- Official name: Muhajir Culture Day - اردو: مہاجر یوم ثقافت
- Observed by: Muhajirs
- Liturgical color: Red, White
- Type: Ethnic
- Significance: Honors the Heritage, Culture and Civilization of Muhajirs
- Celebrations: Urdu music; Historical & Cultural exhibitions; Rememberence of History of Muhajirs; Singing Muhajir songs and Muhajir poetry; Family & social gatherings;
- Date: 24 December
- Next time: 24 December 2026
- Frequency: Annual
- First time: 24 December 2020
- Started by: Muhajir Nation

= Muhajir Cultural Day =

Muhajir cultural festival

Muhajir Cultural Day is a Muhajir cultural festival. It is celebrated to highlight the modern Muhajirs.The day is celebrated all over Karachi and amongst the Muhajir diaspora worldwide.

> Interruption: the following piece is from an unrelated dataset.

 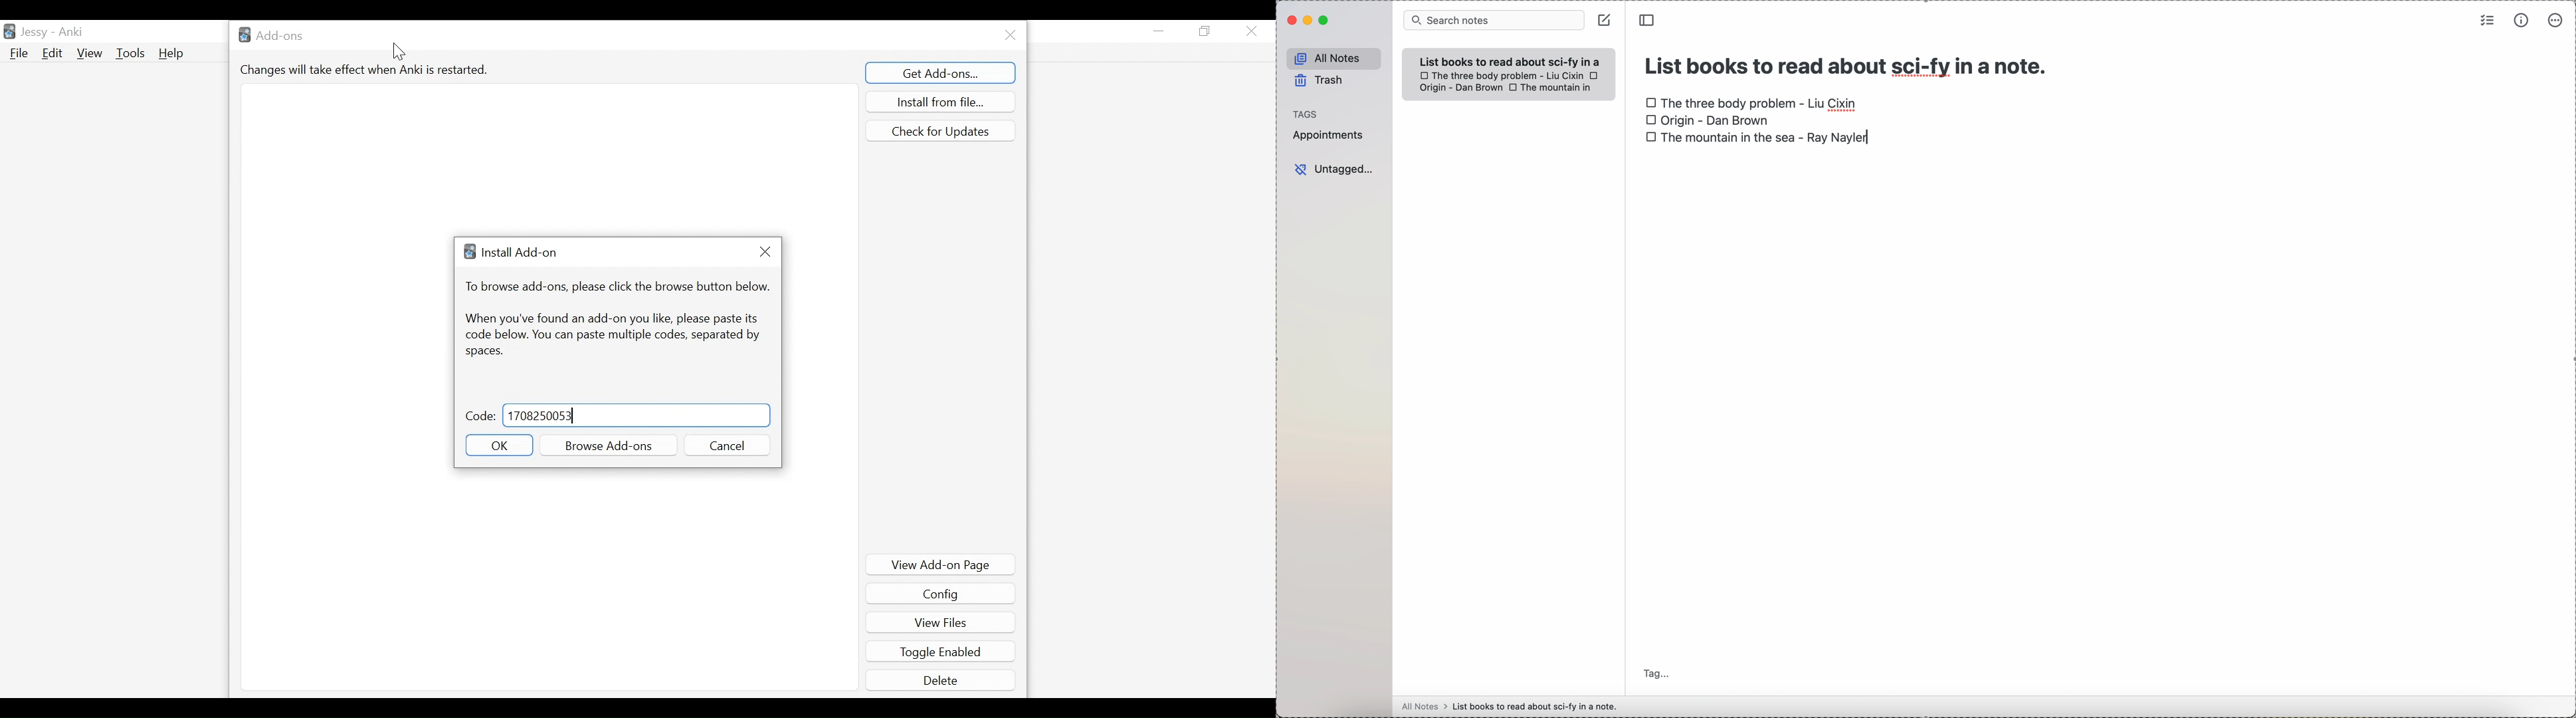 What do you see at coordinates (1658, 674) in the screenshot?
I see `tag...` at bounding box center [1658, 674].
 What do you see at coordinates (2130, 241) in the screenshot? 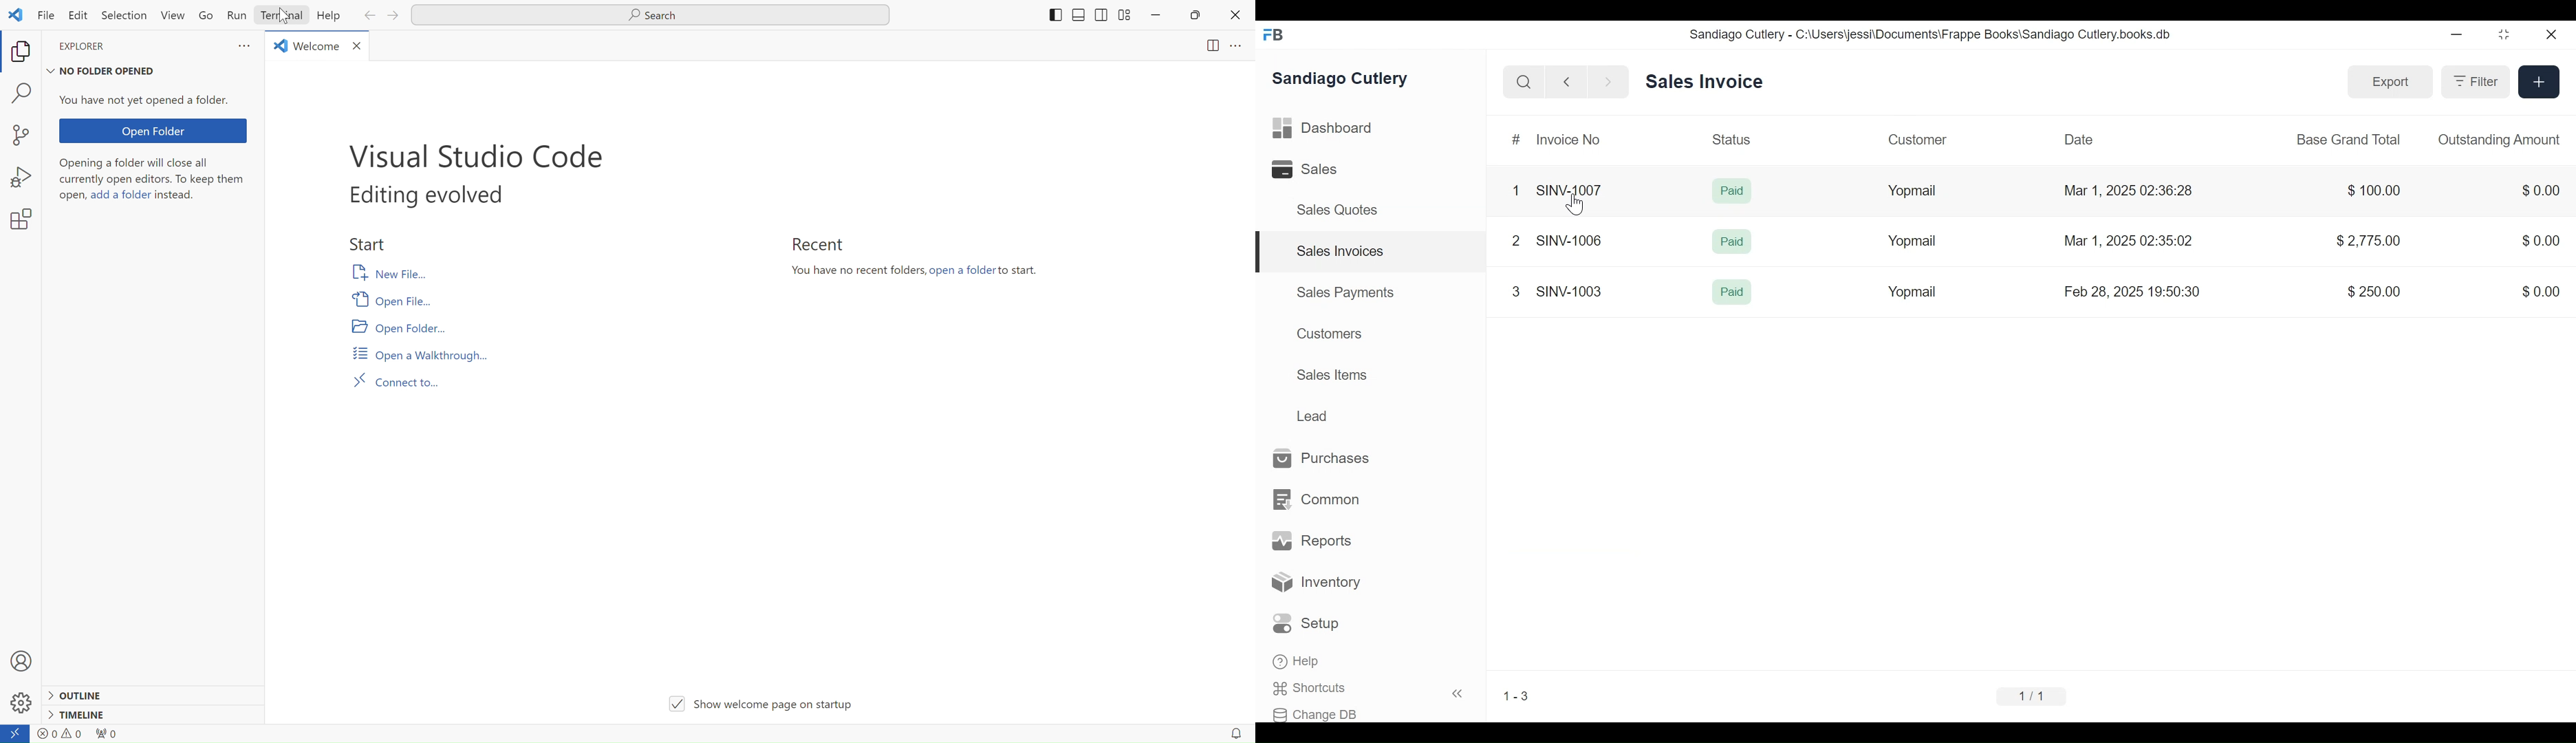
I see `Mar 1, 2025 02:35:02` at bounding box center [2130, 241].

Muhajirs celebrate this day to demonstrate their identity and culture and acquire the attention of the world towards their heritage.

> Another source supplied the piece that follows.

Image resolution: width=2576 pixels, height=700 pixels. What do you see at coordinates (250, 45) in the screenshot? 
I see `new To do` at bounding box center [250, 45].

On this day, people gather in Karachi at press clubs and other places to arrange various activities. Literary (poetic) gatherings, musical concerts, seminars, lecture programs and rallies are also held.

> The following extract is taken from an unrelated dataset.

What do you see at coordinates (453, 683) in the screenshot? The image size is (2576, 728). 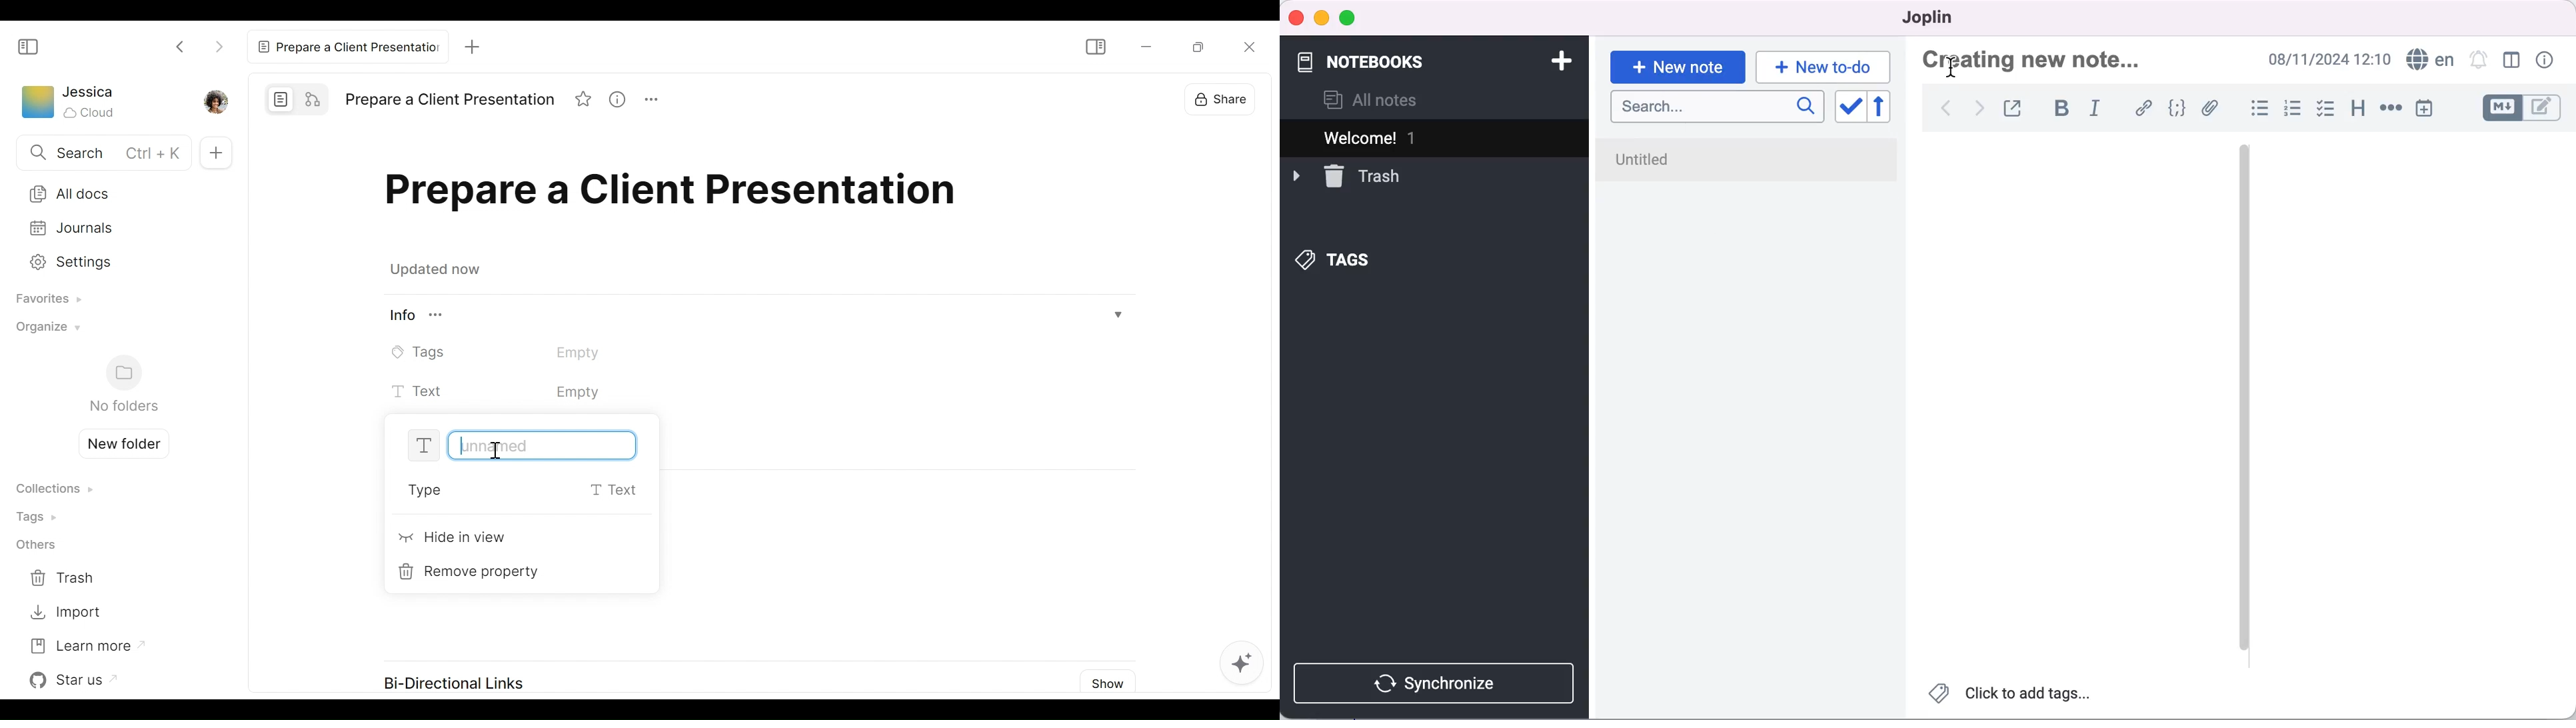 I see `Bi-Directional Links` at bounding box center [453, 683].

Political, social and religious organizations of Karachi organize a variety of events to mark this annual festivity. Muhajir culture, history and heritage are highlighted at the events.

== History ==

=== 2020 ===
A rally, held under the banner of Nojawanan-e-Karachi And Team Muhajir Pakistan, a non-political youth organization led By Barrister Hasan Khan Zohaib Khan Ahsan Khan and Ahsan Qureshi, started from Karimabad and culminated at the Mazar-e-Quaid.

=== 2021 ===
Rallies were held in different parts of the city, with a large number of people, mostly youngsters. A rally was held from Karimabad to the mausoleum of Quaide Azam under the auspices of Nojawan e Muhajir. The rally was led by organizers Zohaib Azam, Barrister Hassan Khan, Umair Maqsoodi, Zohaib Khan, Qazi Shahbaz Ahmed, Shujaat Qazi, Faiz Ali Khan, Fahad Premier & Ahsan Khan. Rally participants were dressed according to the occasion of Muhajir Day.Its main camp was set up in Karimabad to host the markazi rally for 24 December, while the first camp in Gulistan-e-Johar was established by Ahsan Khan to celebrate this day city-wide.

Furthermore, from Hyderabad, Pakistan, a rally, held under the banner of Team Muhajir Hyderabad youth group, started from (Khuda Hafiz board) Unit no 11 Latifabad to Hyderabad Press Club. Hyderabad, Sindh rally organizers. Muhammad Asad. Kabir Sheikh. Mosin Bhai. Zahid Yaseen. Umar Hussain.

=== 2023 ===
Preparations to hold the annual rally for Muhajir Culture Day were started 3 months prior to the day of execution. Meeting were held with Muhajirs in localities and areas like Gulshan e Iqbal, Bufferzone, Gulberg, FB Area, Gulistan e Jauhar and all over Karachi. Young and zealous Muhajirs made plans for rallies that were held in localities and then merged with the central rally at the rally point Karimabad Jamat Khana Point, from there the central rally led by Central Organizers Zohaib Azam, Faaiz Ali Khan, Umair Amir Maqsoodi and Central Members of various areas took off shouting slogans like Nara e Muhajir Jiye Muhajir and playing songs that Naujawanan e Muhajir released prior to the rally. People of different age group were present there wearing the ethnic clothing of Muhajirs including Pajama Kurta, Rupali Topi, Kolhapuri etc. Rally was maintained by the Security Chief Abdul Ahad with constant feverous speeches being given throughout the rally by Central Organizer Zohaib Azam that were received with patriotic fervour by the attendees. Rally Ended at Daakh Khana in Liaquatabad Town. After which they dispersed so the traffic could flow smoothly.